This is where Groove of War came in, the first and most prominent tournament. Players flocked to sign up and within days, 72 players were locked in to make a small bit of history by participating in its inaugural event and what we’re sure will be a long and exciting tournament season.

The group stages were steadily played out over the week, with participants meeting up as and when to complete their games in a fairly adjudicated manner by tournament organisers. It was here where the real meat of the work began; figuring out the perfect format to provide engaging and watchable games. One massive advantage in a turn-based game like Wargroove is that there is no latency to worry about, so players never have to fret about losing to technical limitations.

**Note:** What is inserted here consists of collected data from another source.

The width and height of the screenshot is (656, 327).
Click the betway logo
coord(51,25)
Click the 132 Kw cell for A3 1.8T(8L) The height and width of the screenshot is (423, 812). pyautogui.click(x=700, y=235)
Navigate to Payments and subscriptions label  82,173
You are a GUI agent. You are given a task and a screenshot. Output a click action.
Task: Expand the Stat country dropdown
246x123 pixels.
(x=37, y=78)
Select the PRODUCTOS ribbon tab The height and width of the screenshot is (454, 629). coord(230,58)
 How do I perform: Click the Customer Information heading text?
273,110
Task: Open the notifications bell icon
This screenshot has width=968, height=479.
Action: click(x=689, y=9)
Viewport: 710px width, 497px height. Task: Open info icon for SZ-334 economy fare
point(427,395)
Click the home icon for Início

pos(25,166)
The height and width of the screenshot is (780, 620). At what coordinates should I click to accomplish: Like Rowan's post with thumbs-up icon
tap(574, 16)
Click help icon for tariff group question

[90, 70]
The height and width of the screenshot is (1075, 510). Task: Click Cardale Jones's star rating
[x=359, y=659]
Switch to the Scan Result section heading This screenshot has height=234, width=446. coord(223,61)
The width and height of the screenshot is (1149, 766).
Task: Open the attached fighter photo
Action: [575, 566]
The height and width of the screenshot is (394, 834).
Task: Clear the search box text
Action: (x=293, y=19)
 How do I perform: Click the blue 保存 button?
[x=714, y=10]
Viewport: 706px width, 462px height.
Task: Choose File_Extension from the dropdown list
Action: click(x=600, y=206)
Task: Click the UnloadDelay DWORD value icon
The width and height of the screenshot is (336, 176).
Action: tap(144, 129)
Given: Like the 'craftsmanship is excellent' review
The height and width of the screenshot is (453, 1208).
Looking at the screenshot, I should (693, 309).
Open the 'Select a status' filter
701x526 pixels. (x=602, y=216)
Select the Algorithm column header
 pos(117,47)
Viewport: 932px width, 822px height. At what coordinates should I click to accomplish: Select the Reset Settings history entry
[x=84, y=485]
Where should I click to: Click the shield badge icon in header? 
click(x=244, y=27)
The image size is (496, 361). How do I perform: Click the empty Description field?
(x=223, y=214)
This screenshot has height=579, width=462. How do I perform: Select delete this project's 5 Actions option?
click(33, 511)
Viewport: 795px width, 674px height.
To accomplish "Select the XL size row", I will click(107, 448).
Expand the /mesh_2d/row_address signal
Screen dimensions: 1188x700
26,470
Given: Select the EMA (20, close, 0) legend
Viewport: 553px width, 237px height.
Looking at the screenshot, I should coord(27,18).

Many lessons were learned in the matches preceding the finals in regards to commander balancing, map balancing and turn times. It was found out that stalemates can cause the games to drag out somewhat without timers, so a large discussion is still ongoing to determine the best solution to bring these times down to a more viewer and competitor-friendly format, also the commanders Nuru and Tenri were soon banned from future games having been deemed overpowered.

The grand final was decided between Ash (Ash_IRE on twitch) and Red-Halo, who fought all the way through their brackets to reach the top spots over the week; no small feat considering the wealth of experience from a number of competitive Advance Wars players participating.

Game one: the map was Ban Ban Beach and Ash took an early lead with a heavy Trebuchet focused build; gaining naval superiority early on and pushing right down the coast to stamp out any hope of Red rallying and threatening the seas again. They continued to slog it out in the field, but the game was over by turn 11 when Red Halo conceded, just as he was falling behind in economy.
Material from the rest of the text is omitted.